Çevirmenliğe nasıl başladınız?
Ankara Koleji ve Arnavutköy Kız Koleji'ni bitirdim. Bir tek İngilizce lisanını çok iyi biliyordum. Ve tercüme yapabileceğimi düşündüm. Bir arkadaşımın teşvikiyle İntikam Planı kitabından başladım. Akabinde kendimi profesyonel tercüman olarak buldum. Yazmayı, okumayı çok seviyorum. 20 küsür kitap yaptım, tercüme hayatımın bir parçası haline geldi. Son 11 senedir bu mesleği profesyonel olarak yapıyorum.
Bazı meslekler için alaylı-mektepli ayrımı oluyor. Tabir-i caizse alaylı biri olarak meslekte hiç zorlandığınızı hissettiniz mi?
Eşim Nuri Bayar, doktordu. Siyasi yaşamında yabancılarla temas ediyordu. Birçok önemli görev yürüttü. Bu süre içinde eşimin simültane tercümanlığını yaptım. Hayatımda lisanım tercüme olarak kullanıldı. Yani tercüme gündelik hayatımın parçasıydı.
AİLECE ESKİ TÜRKÇEYİ KULLANIYORUZ
Eski Türkçe kelimeler çevirilerde tartışılan konulardan biri. Eski ve yeni kelimeler arasındaki dengeyi nasıl kuruyorsunuz, eski kelimeler kullandığınız oluyor mu?
Meslekte en büyük problemim yaşım itibariyle ve aile konumu itibariyle dil oldu. Biz ailece Osmanlı Türkçesi konuşan insanlarız. Babam, eşim ve oğlum eski Türkçe kelimeleri kullandıkları için zorlandılar zaman zaman. Yeni kelimeleri öğrenmek zor değil ama sevmedim. Birçok anlamı tek kelimenin içine sığdırdılar. Mesela mutluluk kelimesi; bu gibi kelimeler tercümede kısıtlayıcı oluyor. Yeni kelimeler istediğim derinliği vermiyor. Editörler bazen kelimeleri değiştiriyor, bunu sevmiyorum. O yüzden kitapların başına 'Bazı kelimeleri değiştirmeyin' yazarım. 'Olanaksız' yerine, 'mümkün değil' kelimesinin kullanılması gibi. Dildeki sığlığı sevmiyorum.
Çevirmen de en az yazar kadar sorumlu değil mi?
Bir kitabı çevirirken anlatılanları Türkiye'ye adapte etmek zorundasınız. Benzer sebzeyi seçerken bile dikkat etmek gerekiyor. Bunun dışında ben dipnotlu çalışıyorum.

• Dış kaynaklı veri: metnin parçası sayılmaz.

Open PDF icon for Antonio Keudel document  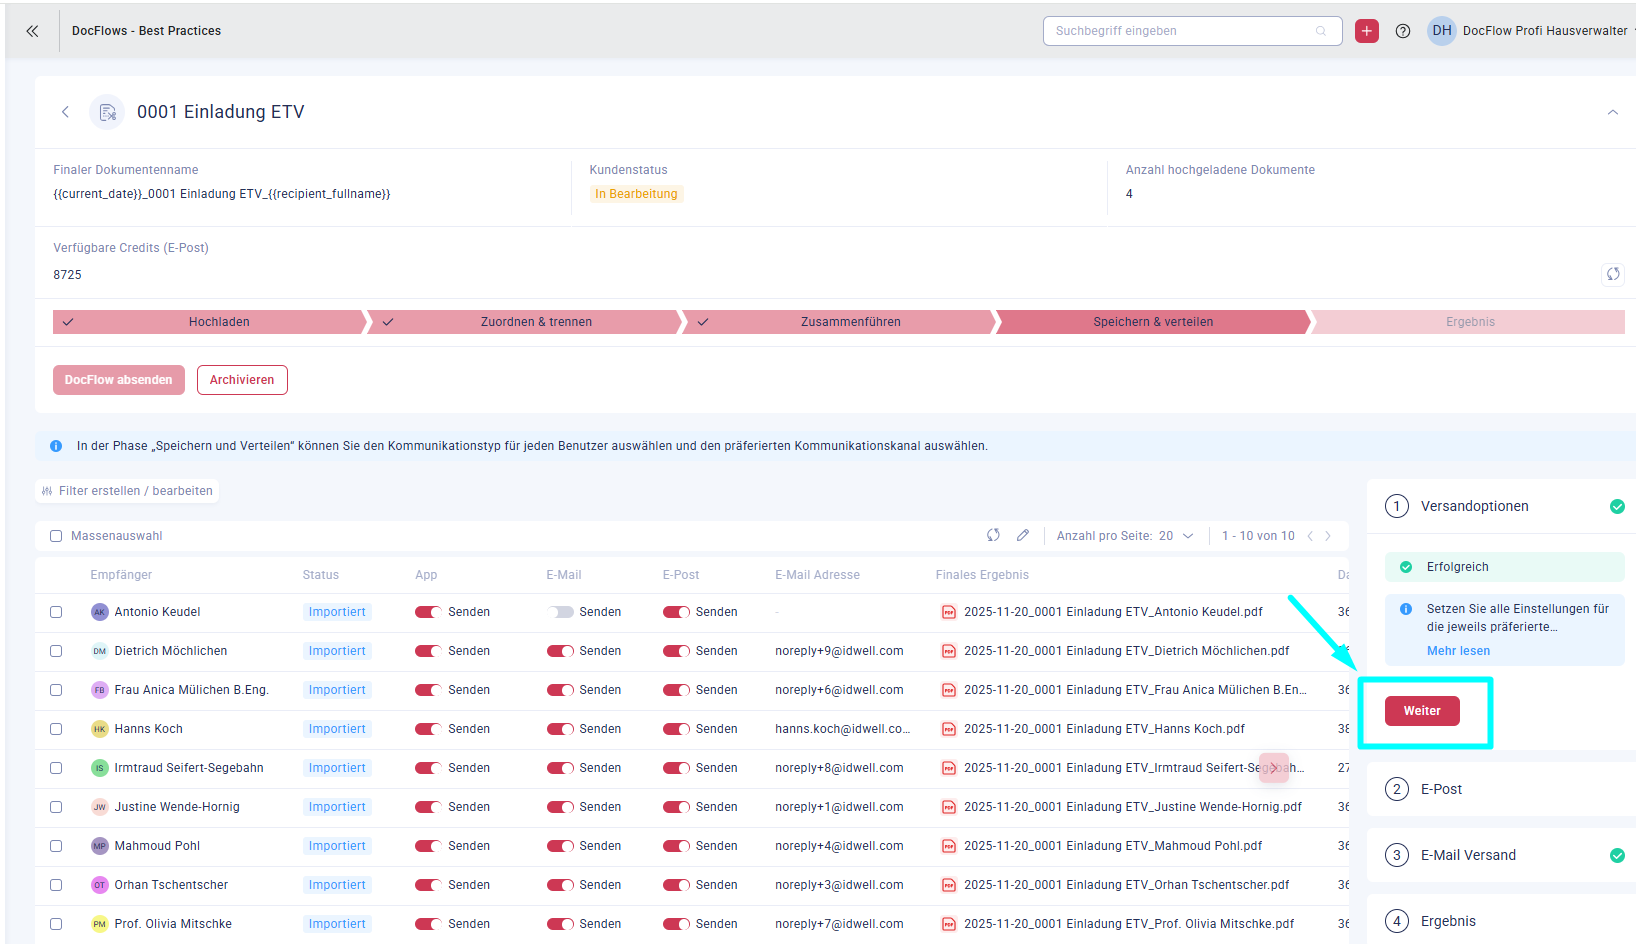tap(948, 612)
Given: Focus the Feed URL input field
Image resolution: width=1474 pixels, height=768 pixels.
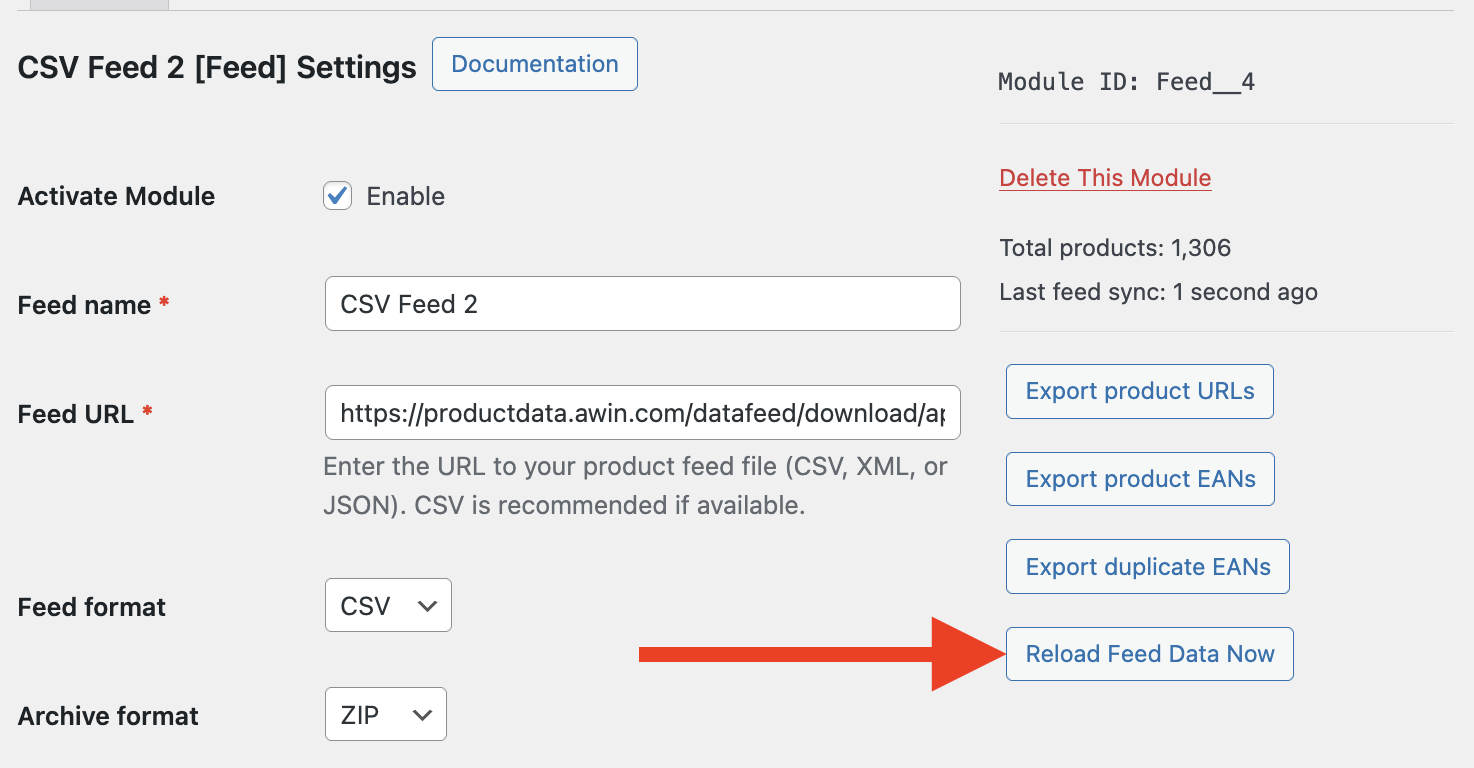Looking at the screenshot, I should (642, 413).
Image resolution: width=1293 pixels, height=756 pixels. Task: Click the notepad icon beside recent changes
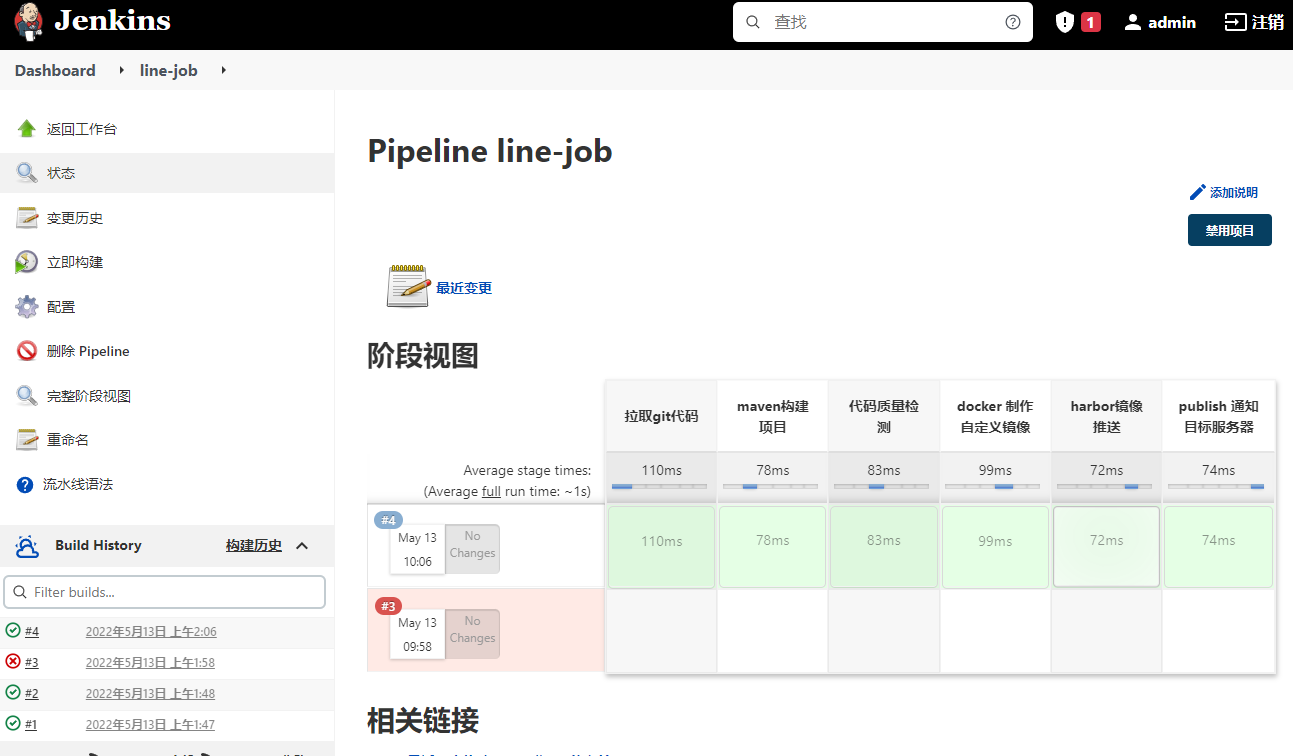click(x=407, y=287)
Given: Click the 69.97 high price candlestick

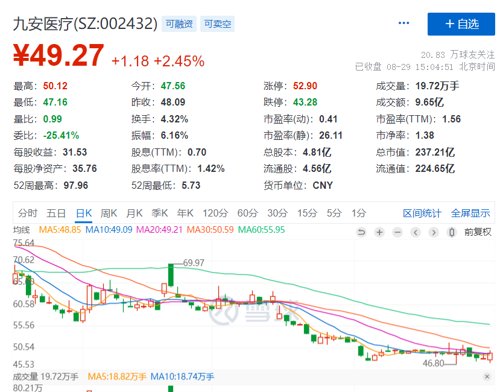Looking at the screenshot, I should (171, 275).
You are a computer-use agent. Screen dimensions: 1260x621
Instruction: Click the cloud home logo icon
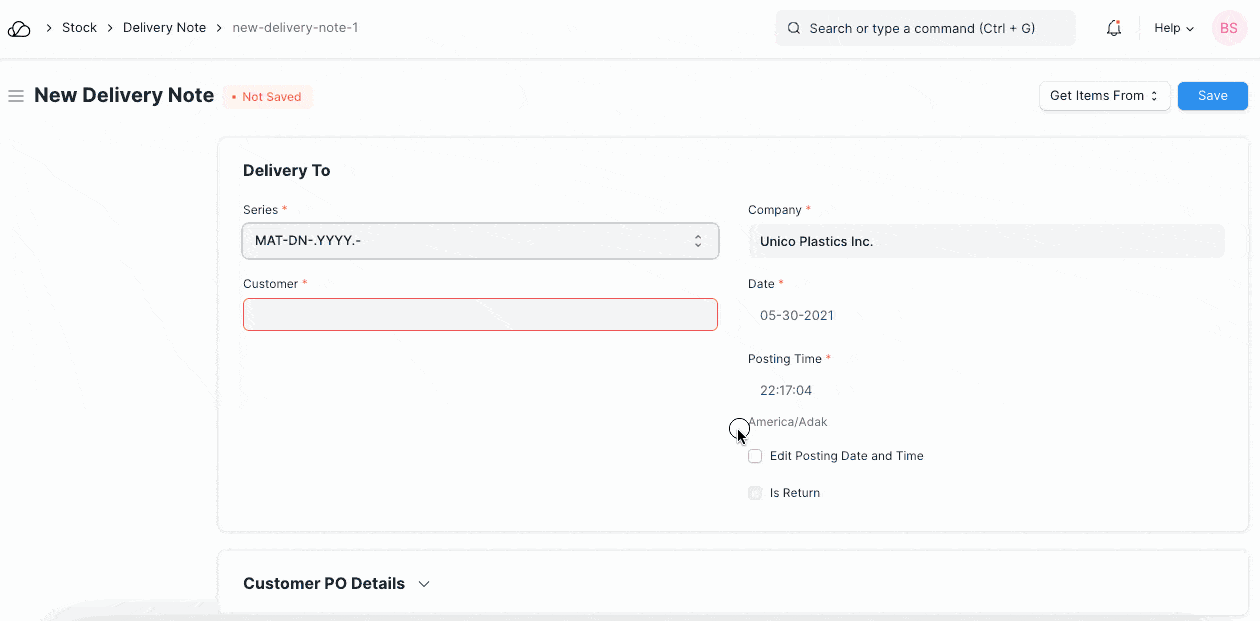pyautogui.click(x=19, y=29)
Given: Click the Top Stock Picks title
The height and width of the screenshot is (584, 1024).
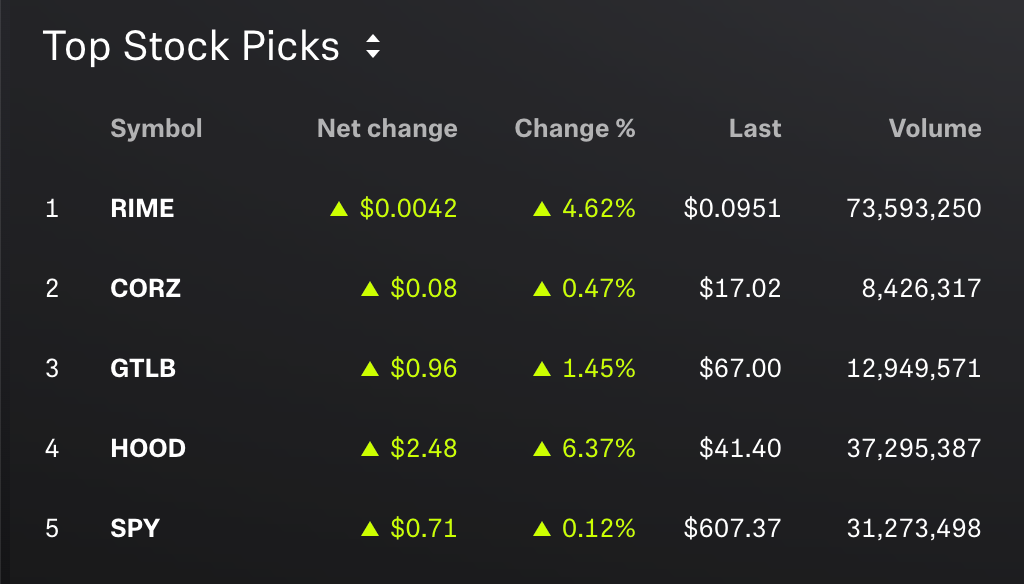Looking at the screenshot, I should (x=191, y=46).
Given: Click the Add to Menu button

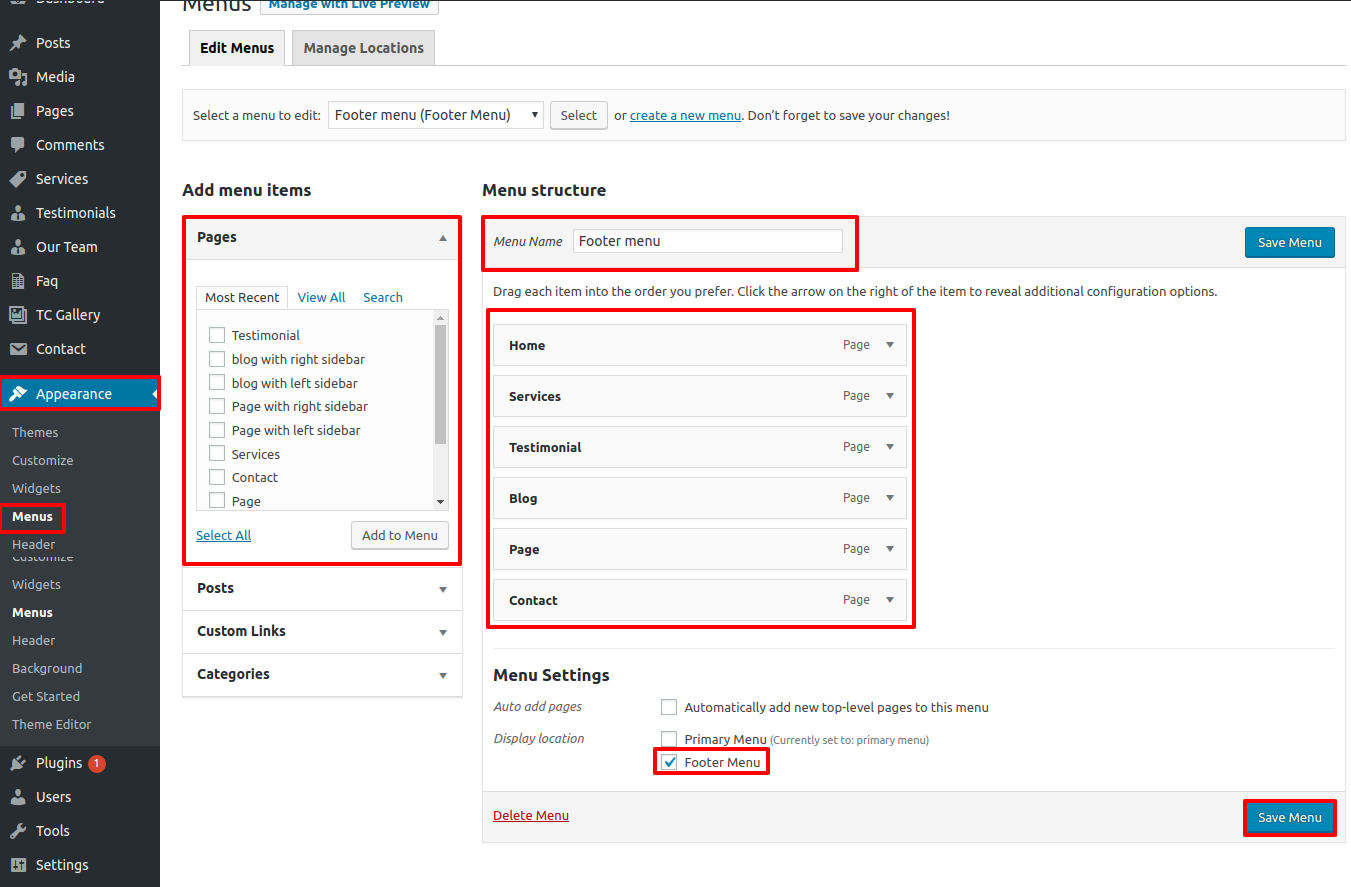Looking at the screenshot, I should (399, 535).
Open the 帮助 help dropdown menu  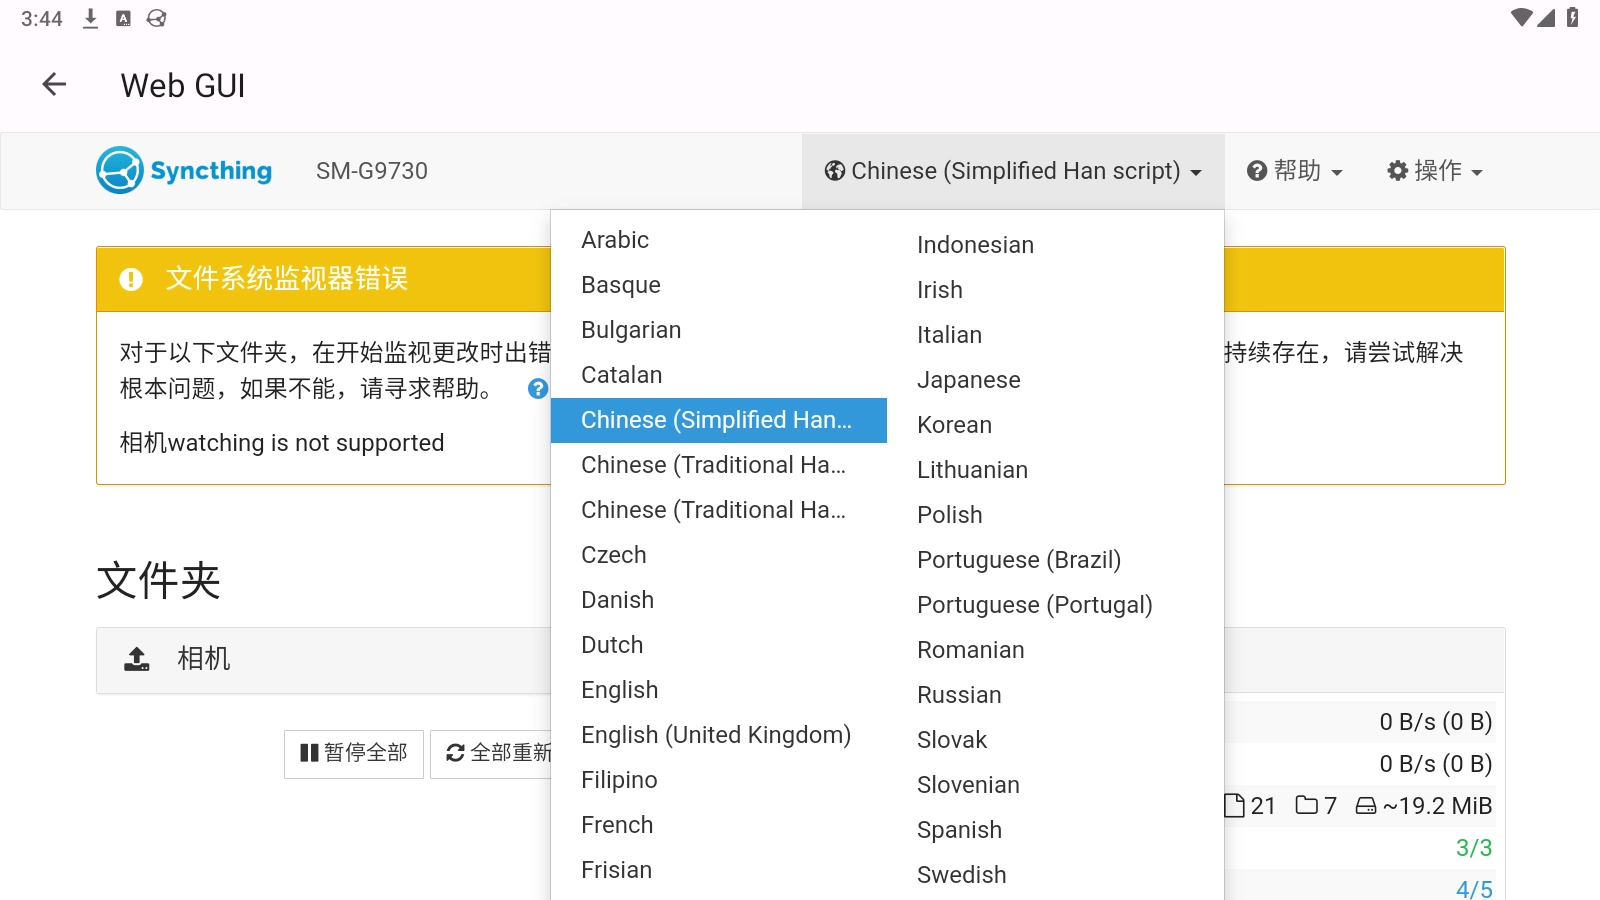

Çeviri yaparken mutlaka yazara sadık kalınmalı.
Çevirilerin kitabın orijinal metniyle aynı anlamı vermesi çok önemli. Çevirmenler bu hassasiyeti taşıyor mu?
Türkiye'deki çevirileri çok okumuyorum. Kendi lisanımı kaybetmemek için kitapları İngilizce okuyorum. Ama okuduğum ve beğenmediğim çeviriler çok oldu.
Film 26 Şubat'ta vizyona girecek
Peki en son Cennetimden Bakarken kitabını çevirdiniz. Kitabı nasıl buldunuz?
Konu antipatik ve üzücü bir konu, hele anneyseniz. Küçük bir kızın öldürülmesi ve cennetten kendisini yazıyor olması konusu etrafında şekillenen bir kitap. Kızı ölmüş olarak görmüyorsunuz, kitabın ümit veren kısmı var. Başından böyle üzücü olaylar geçen anne-babalara bile ümit verecek bir konu.
Filmi de bu ay vizyona girecek, sizce konu film de mi yoksa kitapta mı daha iyi anlatılmış?
Kitap ve film farklı. Kitapta, kızın gidişinden sonra, ailenin yaşadıkları üzerinde yoğunlaşılmış, filmde ise yaşananlar kız üzerinden anlatılmış. Film çok güzel ama ben kitabı tercih ederim. Filmlerde ya da kitaplarda bu gibi hikayeler anlatıldığı zaman genelde insanlar kızın duygularına yoğunlaşıyor. Kitap, o ailelerin sonraki hayatını, yaşadıklarını hissettiriyor. Çok sade gibi görünse de çok derin bir konu.